Show HN: Butter, a muscle memory cache for LLMs

MorganGallant · 2025-10-01T21:59:18 1759355958

I've known Erik for a while now — simply incredible founder. Doing this as a simple API proxy makes this practically effortless to integrate into existing systems, just a simple URL swap and you're good to go. Then, it's just a matter of watching the cache hit rate go up!

ketan_around · 2025-10-01T19:50:48 1759348248

Exciting to see a product like this launch! There are obviously a host of ‘memory’ solutions out there that try to integrate in fancy ways to cache knowledge / save tokens, but I think there’s a beauty in simplicity to just having a proxy over the OpenAI endpoint.

Interested to see where this goes!

edunteman · 2025-10-01T20:03:55 1759349035

An interesting alternative product to offer is injecting prompt cache tokens into requests where they could be helpful; not bypassing generations but at least low hanging fruit for cost savings

bigwheels · 2025-10-01T22:40:23 1759358423

Are you able to walk through a specific use case or example case in detail? I'm not yet totally grokking what Butter is going to do exactly.

edunteman · 2025-10-01T22:57:46 1759359466

I've got a blog on this from the launch of Muscle Mem, which should paint a better picture https://erikdunteman.com/blog/muscle-mem

Computer use agents (as an RPA alternative) is the easiest example to reach to: UIs change but not often, so the "trajectory" of click and key entry tool calls is mostly fixed over time and worth feeding to the agent as a canned trajectory. I discuss the flaws of computer use and RPA in the blog above.

A counterexample is coding agents: it's a deeply user-interractive workflow reading from a codebase that's evolving. So the set of things the model is inferencing on is always different, and trajectories are never repeated.

Hope this helps

bigwheels · 2025-10-02T00:09:49 1759363789

Still not clear - the tool calls come from the model, so what is being cached by Muscle Memory?

Also:

  After my time building computer-use agents, I’m convinced that the hybrid approach of Muscle Memory is the only viable way to offer 100% coverage on an RPA workload.

100% coverage of what?

I guess it'd be great if you could clarify the value proposition, many folks will be even less patient than myself.

Best of luck!

samraaj · 2025-10-01T20:56:10 1759352170

logged back in to HN to comment on this. looks really sick - i've been saying for a while that a surprising amount of LLM inference really comes down to repetition down a known path.

it's good to see others have seen this problem and are working to make things more efficient. I'm excited to see where this goes.

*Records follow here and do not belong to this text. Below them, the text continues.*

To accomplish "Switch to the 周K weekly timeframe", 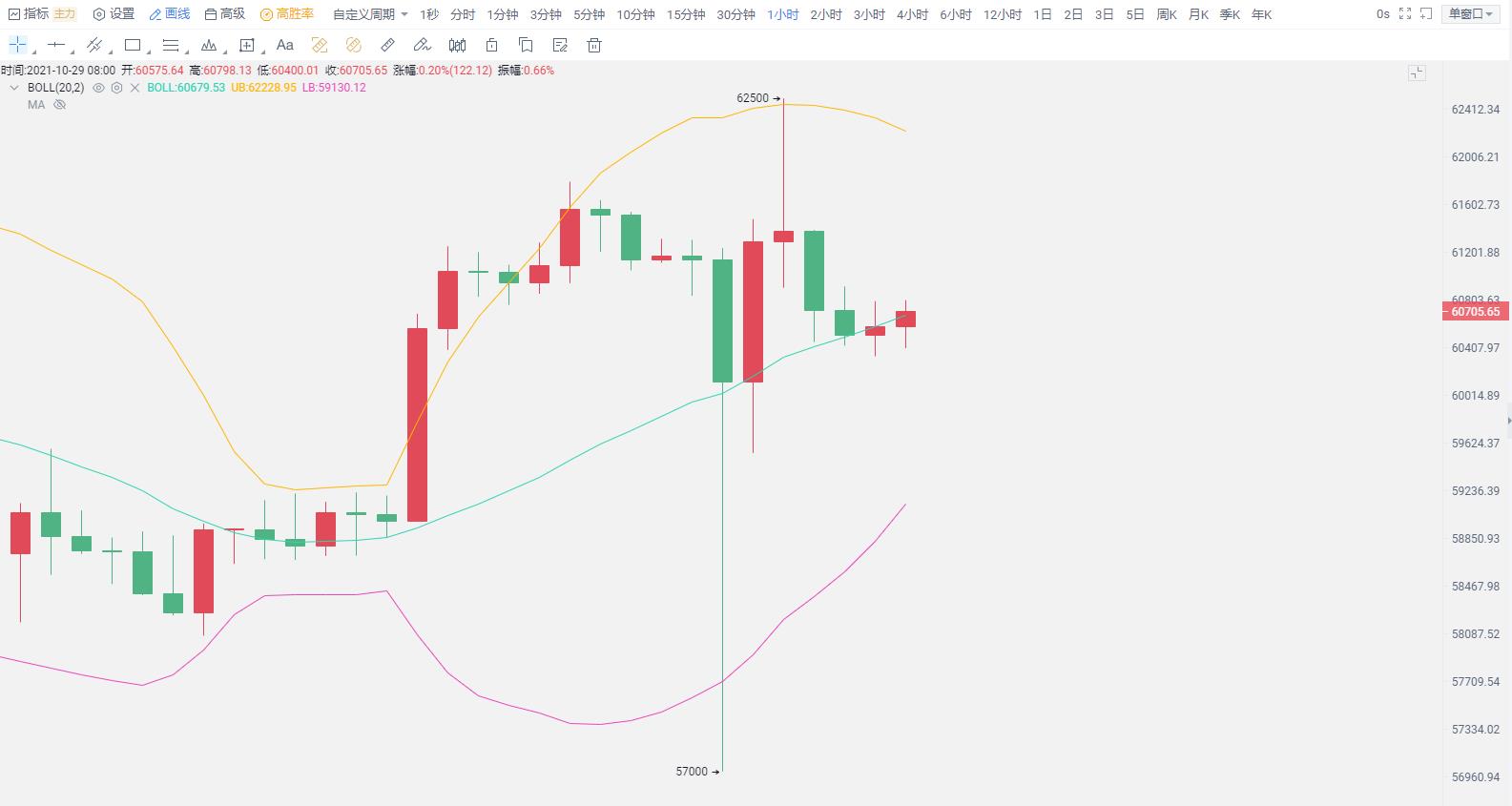I will (1166, 14).
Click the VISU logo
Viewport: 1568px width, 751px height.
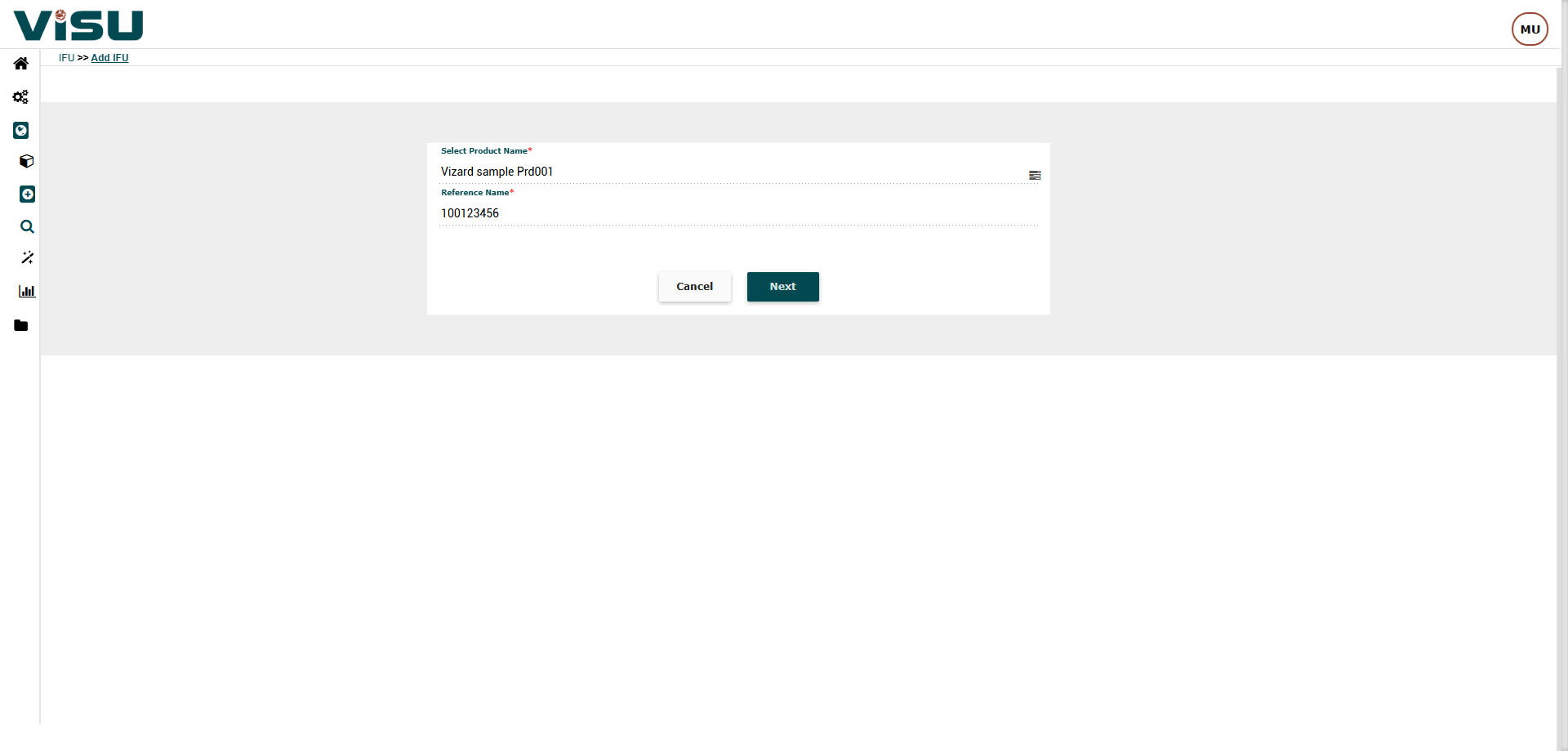coord(78,25)

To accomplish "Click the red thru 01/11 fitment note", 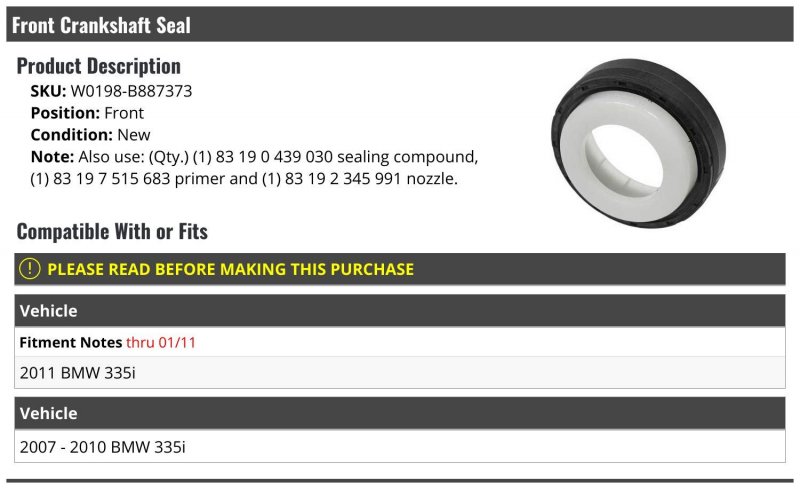I will 161,342.
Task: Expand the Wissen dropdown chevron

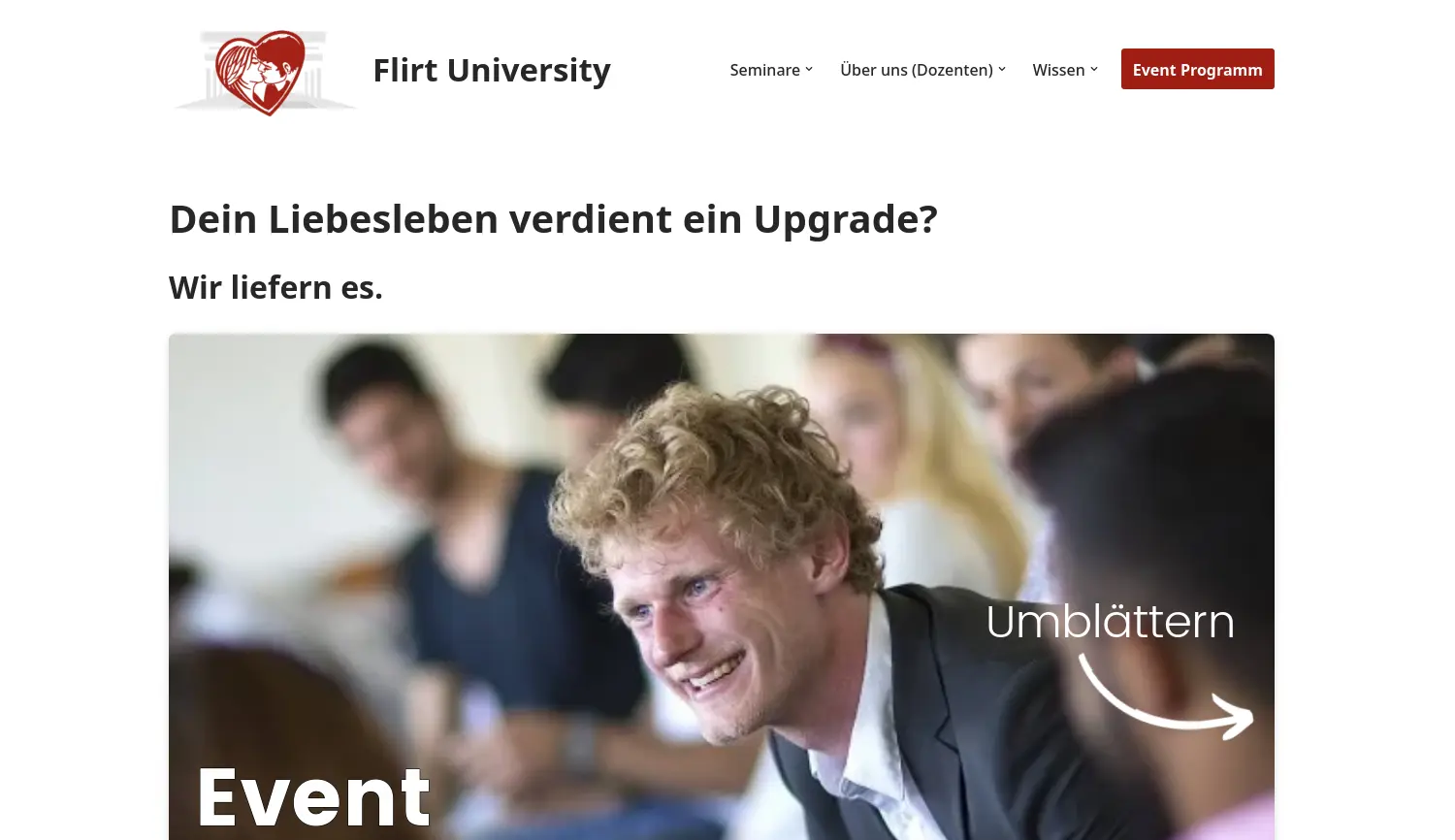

zyadelgohary1 · 2025-10-01T22:23:50 1759357430

This is awesome, Erik! Excited to see this launch. Definitely fixes some issues we had while building pure CopyCat

tsvoboda · 2025-10-01T20:02:50 1759348970

looks pretty cool! How would you integrate this into production agent stacks like langchain, autogpt, even closed loop robotics?

edunteman · 2025-10-01T20:09:29 1759349369

Thanks! For langchain you can repoint your base_url in the client. Autogpt I'm not as familiar with. Closed loop robotics using LLMs may be a stretch for now, especially since vision is a heavy component, but theoretically the patterns baked into small language models running on-device or hosted LLMs at higher level planning loops, could be emulated by a butter cache if observed in high enough volume.

raymondtana · 2025-10-01T20:18:01 1759349881

For AutoGPT, there is the option to set a llamafile endpoint, which follows the Chat Completions API. So, theoretically, you should be able to use that to point to Butter's LLM proxy.